Convert the listing into a JSON list of strings, with one string per line and no blank lines. Begin at the line containing "The width and height of the screenshot is (1060, 604)." and end after the line containing "click(264, 55)", including both.
:::::
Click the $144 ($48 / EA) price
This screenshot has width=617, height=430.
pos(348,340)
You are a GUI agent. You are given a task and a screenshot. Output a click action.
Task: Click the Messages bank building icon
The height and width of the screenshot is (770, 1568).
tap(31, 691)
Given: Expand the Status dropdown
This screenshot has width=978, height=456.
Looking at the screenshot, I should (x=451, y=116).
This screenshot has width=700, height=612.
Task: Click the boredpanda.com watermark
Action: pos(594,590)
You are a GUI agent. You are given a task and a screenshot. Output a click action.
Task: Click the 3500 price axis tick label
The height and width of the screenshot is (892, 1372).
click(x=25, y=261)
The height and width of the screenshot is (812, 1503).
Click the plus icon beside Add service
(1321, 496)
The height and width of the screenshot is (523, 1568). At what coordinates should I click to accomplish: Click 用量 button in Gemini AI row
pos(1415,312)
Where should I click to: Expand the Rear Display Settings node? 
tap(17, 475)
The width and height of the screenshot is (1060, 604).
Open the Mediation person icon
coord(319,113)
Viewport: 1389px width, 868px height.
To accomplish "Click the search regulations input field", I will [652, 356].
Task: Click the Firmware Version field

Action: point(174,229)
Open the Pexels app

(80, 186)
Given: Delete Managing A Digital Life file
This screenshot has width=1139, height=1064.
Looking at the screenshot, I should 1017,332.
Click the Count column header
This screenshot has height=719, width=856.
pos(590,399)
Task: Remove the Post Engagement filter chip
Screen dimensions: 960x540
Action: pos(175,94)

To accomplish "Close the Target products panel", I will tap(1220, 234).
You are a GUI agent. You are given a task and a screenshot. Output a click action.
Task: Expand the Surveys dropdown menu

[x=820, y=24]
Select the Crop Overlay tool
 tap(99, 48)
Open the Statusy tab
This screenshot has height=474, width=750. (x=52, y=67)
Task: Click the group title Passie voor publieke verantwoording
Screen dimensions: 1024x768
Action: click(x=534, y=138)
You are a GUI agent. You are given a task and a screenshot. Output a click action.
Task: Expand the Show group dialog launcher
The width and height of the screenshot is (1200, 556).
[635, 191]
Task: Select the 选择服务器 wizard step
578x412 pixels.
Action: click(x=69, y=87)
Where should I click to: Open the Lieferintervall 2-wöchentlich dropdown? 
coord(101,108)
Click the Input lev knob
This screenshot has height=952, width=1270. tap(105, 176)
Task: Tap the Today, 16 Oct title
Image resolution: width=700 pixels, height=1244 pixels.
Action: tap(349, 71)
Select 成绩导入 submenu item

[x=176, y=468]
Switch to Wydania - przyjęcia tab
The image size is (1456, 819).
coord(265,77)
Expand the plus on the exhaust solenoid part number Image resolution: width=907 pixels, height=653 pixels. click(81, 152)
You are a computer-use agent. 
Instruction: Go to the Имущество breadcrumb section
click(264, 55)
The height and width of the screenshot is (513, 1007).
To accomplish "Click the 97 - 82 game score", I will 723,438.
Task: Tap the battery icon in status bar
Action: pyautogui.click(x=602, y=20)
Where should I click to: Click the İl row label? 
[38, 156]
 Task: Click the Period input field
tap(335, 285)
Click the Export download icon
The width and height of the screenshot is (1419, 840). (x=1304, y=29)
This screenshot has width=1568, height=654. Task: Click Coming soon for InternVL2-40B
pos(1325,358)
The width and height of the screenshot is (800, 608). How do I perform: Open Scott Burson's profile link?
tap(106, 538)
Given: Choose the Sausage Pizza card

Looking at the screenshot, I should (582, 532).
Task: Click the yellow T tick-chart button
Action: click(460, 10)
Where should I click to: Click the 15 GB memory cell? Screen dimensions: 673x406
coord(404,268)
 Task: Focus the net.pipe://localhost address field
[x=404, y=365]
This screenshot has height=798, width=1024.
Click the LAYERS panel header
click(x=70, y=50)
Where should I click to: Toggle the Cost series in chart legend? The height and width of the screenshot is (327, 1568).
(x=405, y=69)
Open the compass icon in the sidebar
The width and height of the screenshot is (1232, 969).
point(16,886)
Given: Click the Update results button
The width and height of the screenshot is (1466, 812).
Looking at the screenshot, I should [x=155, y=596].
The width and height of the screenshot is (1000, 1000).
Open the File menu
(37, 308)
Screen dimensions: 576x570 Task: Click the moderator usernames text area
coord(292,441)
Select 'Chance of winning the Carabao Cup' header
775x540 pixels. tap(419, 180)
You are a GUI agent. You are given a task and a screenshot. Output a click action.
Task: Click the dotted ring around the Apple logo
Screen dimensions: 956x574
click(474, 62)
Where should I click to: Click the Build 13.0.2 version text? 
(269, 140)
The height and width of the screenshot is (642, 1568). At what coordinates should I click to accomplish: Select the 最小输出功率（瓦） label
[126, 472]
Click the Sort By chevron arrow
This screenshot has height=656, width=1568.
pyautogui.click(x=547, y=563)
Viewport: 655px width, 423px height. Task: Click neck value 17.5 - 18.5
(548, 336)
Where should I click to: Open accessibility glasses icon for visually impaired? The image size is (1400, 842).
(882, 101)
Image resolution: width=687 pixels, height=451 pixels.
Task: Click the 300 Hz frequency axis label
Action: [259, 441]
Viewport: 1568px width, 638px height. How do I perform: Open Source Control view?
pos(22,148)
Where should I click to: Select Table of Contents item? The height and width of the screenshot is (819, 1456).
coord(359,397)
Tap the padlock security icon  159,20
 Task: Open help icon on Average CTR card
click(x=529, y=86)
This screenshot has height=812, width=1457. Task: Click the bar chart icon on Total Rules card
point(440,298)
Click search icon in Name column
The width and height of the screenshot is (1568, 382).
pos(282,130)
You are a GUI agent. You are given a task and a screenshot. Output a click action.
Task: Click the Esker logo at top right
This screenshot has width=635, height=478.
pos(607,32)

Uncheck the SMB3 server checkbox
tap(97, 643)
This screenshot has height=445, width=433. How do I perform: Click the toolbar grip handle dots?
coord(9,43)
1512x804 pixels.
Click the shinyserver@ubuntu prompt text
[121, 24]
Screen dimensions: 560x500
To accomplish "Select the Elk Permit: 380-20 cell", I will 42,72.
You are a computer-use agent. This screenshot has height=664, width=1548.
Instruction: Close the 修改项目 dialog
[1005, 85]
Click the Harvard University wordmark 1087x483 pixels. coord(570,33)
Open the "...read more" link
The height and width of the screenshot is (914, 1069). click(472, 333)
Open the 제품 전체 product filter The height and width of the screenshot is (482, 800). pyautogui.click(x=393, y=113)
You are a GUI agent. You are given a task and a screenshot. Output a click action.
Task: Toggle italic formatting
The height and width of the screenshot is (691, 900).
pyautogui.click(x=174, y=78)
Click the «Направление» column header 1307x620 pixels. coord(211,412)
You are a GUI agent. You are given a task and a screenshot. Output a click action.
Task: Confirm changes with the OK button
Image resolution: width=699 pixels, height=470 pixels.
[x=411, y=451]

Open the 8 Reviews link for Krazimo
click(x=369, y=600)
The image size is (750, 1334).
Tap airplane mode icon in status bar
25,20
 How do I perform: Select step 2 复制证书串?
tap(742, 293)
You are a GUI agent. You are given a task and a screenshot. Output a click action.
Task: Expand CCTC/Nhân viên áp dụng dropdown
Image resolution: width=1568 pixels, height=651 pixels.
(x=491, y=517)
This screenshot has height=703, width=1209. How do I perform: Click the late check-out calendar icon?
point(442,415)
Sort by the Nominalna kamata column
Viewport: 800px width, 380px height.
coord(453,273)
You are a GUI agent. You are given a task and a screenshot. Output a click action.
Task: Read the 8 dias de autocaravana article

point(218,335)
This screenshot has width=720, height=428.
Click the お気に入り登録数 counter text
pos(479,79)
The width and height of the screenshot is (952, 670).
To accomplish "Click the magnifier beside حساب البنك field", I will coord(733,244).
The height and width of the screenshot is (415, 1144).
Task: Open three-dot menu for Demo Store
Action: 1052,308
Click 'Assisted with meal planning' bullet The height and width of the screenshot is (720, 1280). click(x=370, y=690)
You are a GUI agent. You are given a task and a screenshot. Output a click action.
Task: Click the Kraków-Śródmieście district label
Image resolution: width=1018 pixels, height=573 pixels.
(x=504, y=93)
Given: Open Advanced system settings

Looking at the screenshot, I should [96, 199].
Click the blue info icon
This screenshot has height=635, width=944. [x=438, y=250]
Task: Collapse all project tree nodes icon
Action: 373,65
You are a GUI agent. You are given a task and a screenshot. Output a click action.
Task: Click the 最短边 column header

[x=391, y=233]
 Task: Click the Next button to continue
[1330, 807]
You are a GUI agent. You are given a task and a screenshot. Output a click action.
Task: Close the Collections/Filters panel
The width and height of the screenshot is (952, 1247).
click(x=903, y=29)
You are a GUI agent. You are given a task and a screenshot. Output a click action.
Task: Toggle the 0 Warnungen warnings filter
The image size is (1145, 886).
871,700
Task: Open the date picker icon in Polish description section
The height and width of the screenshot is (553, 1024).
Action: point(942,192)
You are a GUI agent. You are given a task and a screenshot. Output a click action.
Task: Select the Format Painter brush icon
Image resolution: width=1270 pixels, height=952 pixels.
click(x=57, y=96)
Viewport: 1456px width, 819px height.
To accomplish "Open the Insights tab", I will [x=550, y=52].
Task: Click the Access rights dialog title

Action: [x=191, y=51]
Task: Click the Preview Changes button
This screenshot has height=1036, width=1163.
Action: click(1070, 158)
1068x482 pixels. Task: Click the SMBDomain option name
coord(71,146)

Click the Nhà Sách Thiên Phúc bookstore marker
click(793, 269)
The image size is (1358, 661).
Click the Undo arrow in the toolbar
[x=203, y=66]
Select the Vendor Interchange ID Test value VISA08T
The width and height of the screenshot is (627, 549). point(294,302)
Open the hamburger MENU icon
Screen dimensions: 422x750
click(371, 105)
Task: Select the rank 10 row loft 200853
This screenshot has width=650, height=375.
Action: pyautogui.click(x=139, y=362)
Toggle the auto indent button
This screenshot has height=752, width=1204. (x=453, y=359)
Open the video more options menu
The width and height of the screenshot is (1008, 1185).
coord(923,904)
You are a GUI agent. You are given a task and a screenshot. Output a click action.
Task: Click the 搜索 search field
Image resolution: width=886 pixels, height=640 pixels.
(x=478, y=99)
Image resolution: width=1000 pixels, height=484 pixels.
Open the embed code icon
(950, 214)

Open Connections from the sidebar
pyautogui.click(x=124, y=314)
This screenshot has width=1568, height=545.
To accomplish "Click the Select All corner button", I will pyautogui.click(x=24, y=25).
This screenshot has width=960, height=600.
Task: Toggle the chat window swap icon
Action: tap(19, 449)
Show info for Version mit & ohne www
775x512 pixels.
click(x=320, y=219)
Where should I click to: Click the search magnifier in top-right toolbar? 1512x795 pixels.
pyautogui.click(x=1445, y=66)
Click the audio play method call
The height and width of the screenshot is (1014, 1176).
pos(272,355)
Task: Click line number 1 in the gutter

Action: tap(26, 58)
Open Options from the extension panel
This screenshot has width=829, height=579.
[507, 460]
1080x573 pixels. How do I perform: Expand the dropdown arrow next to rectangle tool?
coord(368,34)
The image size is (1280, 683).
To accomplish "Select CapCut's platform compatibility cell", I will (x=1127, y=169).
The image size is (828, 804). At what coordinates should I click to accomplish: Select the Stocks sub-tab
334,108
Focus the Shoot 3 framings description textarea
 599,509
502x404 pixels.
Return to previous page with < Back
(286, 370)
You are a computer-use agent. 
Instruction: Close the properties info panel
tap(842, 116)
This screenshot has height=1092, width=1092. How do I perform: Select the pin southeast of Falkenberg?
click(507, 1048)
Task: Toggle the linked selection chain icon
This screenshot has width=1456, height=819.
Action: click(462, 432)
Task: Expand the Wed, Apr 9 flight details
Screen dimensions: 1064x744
:::::
EXERCISE RESPONSE:
[
  "The width and height of the screenshot is (1060, 604).",
  "Open the Mediation person icon",
  "coord(319,113)",
  "Viewport: 1389px width, 868px height.",
  "To accomplish \"Click the search regulations input field\", I will [652, 356].",
  "Task: Click the Firmware Version field",
  "Action: point(174,229)",
  "Open the Pexels app",
  "(80, 186)",
  "Given: Delete Managing A Digital Life file",
  "This screenshot has width=1139, height=1064.",
  "Looking at the screenshot, I should 1017,332.",
  "Click the Count column header",
  "This screenshot has height=719, width=856.",
  "pos(590,399)",
  "Task: Remove the Post Engagement filter chip",
  "Screen dimensions: 960x540",
  "Action: pos(175,94)",
  "To accomplish \"Close the Target products panel\", I will tap(1220, 234).",
  "You are a GUI agent. You are given a task and a screenshot. Output a click action.",
  "Task: Expand the Surveys dropdown menu",
  "[x=820, y=24]",
  "Select the Crop Overlay tool",
  " tap(99, 48)",
  "Open the Statusy tab",
  "This screenshot has height=474, width=750. (x=52, y=67)",
  "Task: Click the group title Passie voor publieke verantwoording",
  "Screen dimensions: 1024x768",
  "Action: click(x=534, y=138)",
  "You are a GUI agent. You are given a task and a screenshot. Output a click action.",
  "Task: Expand the Show group dialog launcher",
  "The width and height of the screenshot is (1200, 556).",
  "[635, 191]",
  "Task: Select the 选择服务器 wizard step",
  "578x412 pixels.",
  "Action: click(x=69, y=87)",
  "Where should I click to: Open the Lieferintervall 2-wöchentlich dropdown? ",
  "coord(101,108)",
  "Click the Input lev knob",
  "This screenshot has height=952, width=1270. tap(105, 176)",
  "Task: Tap the Today, 16 Oct title",
  "Image resolution: width=700 pixels, height=1244 pixels.",
  "Action: tap(349, 71)",
  "Select 成绩导入 submenu item",
  "[x=176, y=468]",
  "Switch to Wydania - przyjęcia tab",
  "The image size is (1456, 819).",
  "coord(265,77)",
  "Expand the plus on the exhaust solenoid part number Image resolution: width=907 pixels, height=653 pixels. click(81, 152)",
  "You are a computer-use agent. ",
  "Instruction: Go to the Имущество breadcrumb section",
  "click(264, 55)"
]